Тишина

Александр Дари
      День выдался душный, жаркий.
      Николай Петрович возвращался домой. Под солнечными лучами медленно и тяжко тянулась улица, будто удерживая в себе, не позволяя ускорить шаг. Мимо, громыхая по мостовой, проносились автомобили, то и дело выпуская на подъеме облачка отработанных газов. Полуденное солнце раскалило воздух так, что узкая полоска тени вдоль тротуара, где шел Николай Петрович, не спасала от нависшего зноя. Только когда закрылась парадная дверь, приглушая звуки улицы, прикрывая путь дорожной пыли, Николай Петрович, ощутив прохладу, с облегчением вздохнул. Стройный, энергичный брюнет в свои бывшие двадцать, он, теперь поседевший и немного тучный, стал медленно подниматься по лестнице шестиэтажного дома без лифта.

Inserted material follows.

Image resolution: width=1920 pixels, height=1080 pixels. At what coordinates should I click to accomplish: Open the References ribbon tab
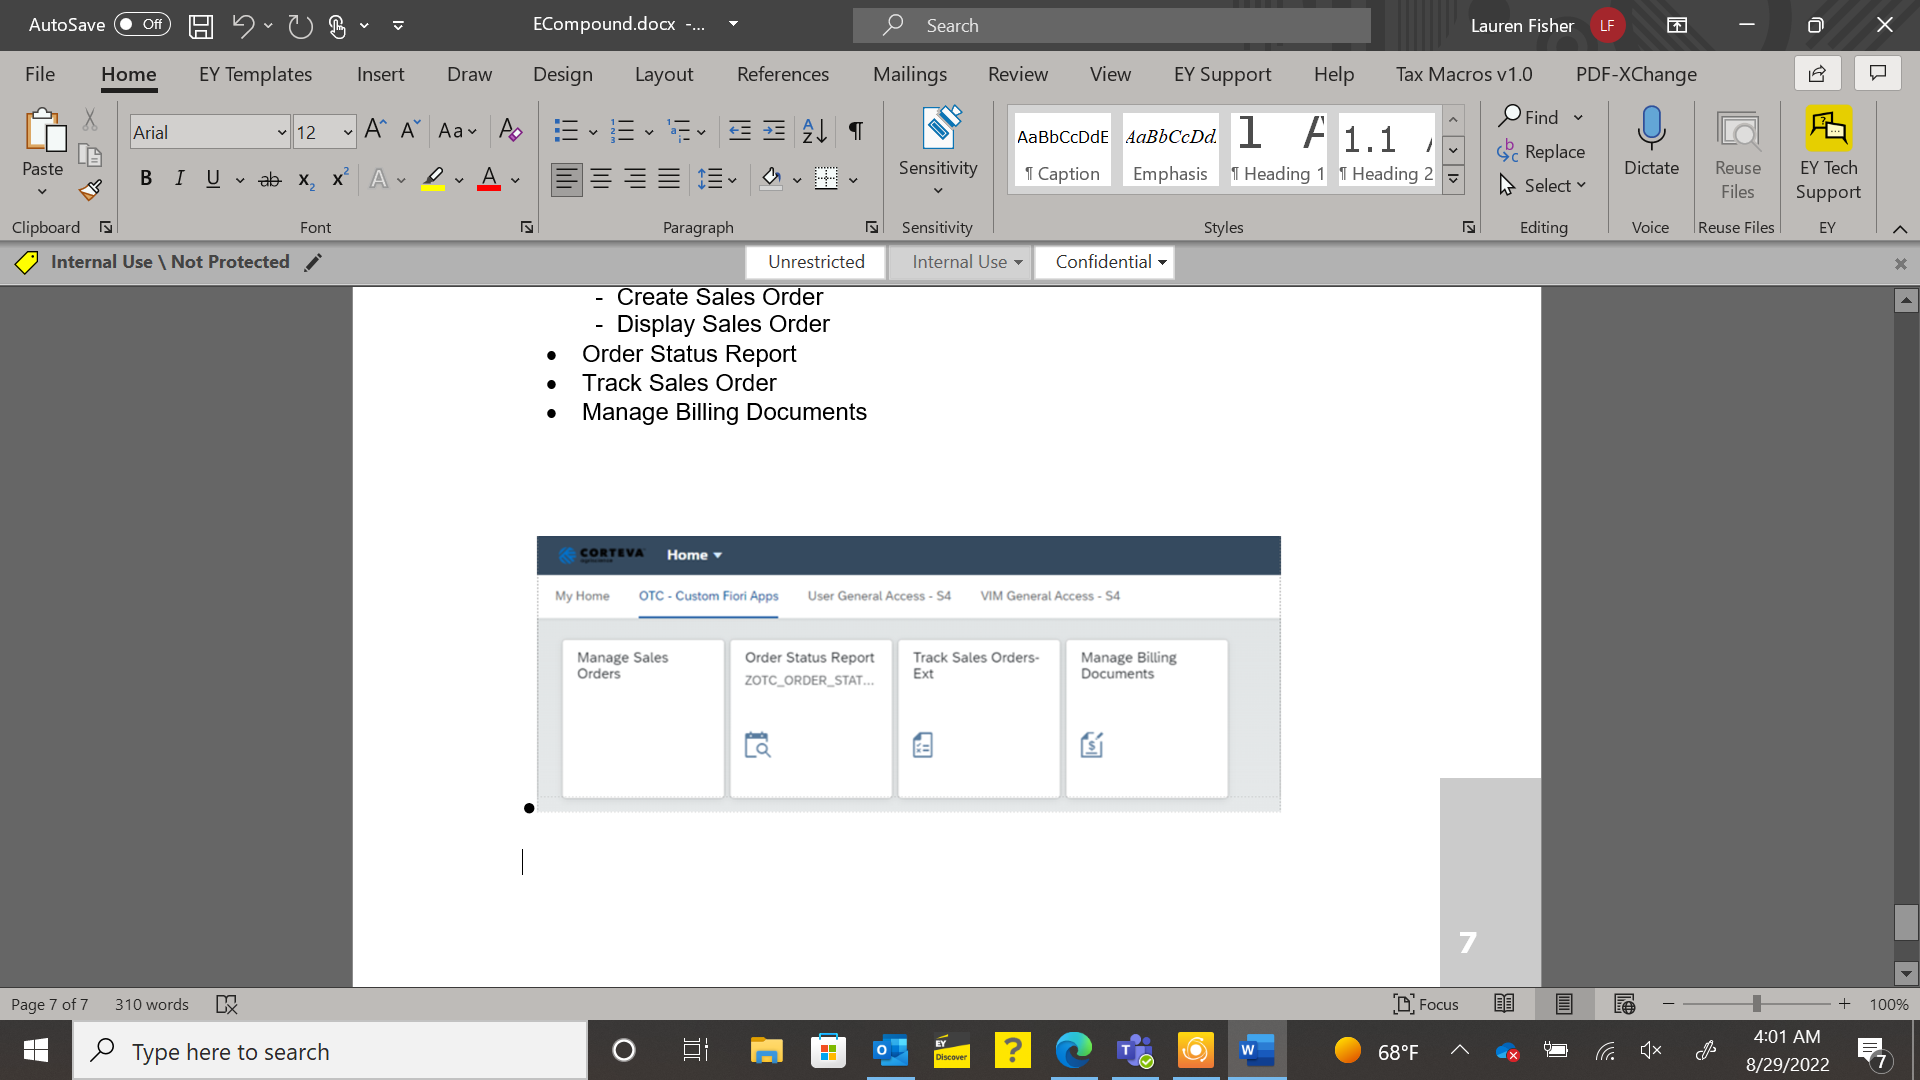[x=782, y=74]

     У почтовых ящиков пенсионер остановился, звякнул ключами, вынул ворох бесполезной рекламы и, убедившись, что ничего другого в ящике нет, привычно бросил пестрые листочки в стоящую неподалеку мусорную коробку. Каждый день он уговаривал себя проверить почту, зная, что кроме агитационных депутатских писем для него никто не напишет и строчки, но он был рад и таким, пусть и с рекламным текстом, адресованным на его имя.
 
     Тяжело ступая, держась за перила, Николай Петрович с каждым шагом вспоминал, как по этим потертым, местами сколотым, шершавым ступеням прошла вся его послевоенная жизнь. Как быстро стала привычной однокомнатная квартира, встречающие его бетонные стены с безликими обоями, бледная люстра на потолке.
 Звук шагов гулким эхом разлетался по пролетам, как марш по плацу, зажатого стенами казармы, только сейчас он был не в армейских сапогах, которые ему выдали в тридцать девятом во время всеобщей мобилизации, а в мягких ботинках, но сила в ногах уже не та, и быстро нарастает усталость. Поднимаясь, он чувствовал, как неистово колотилось сердце, отдавая в виски.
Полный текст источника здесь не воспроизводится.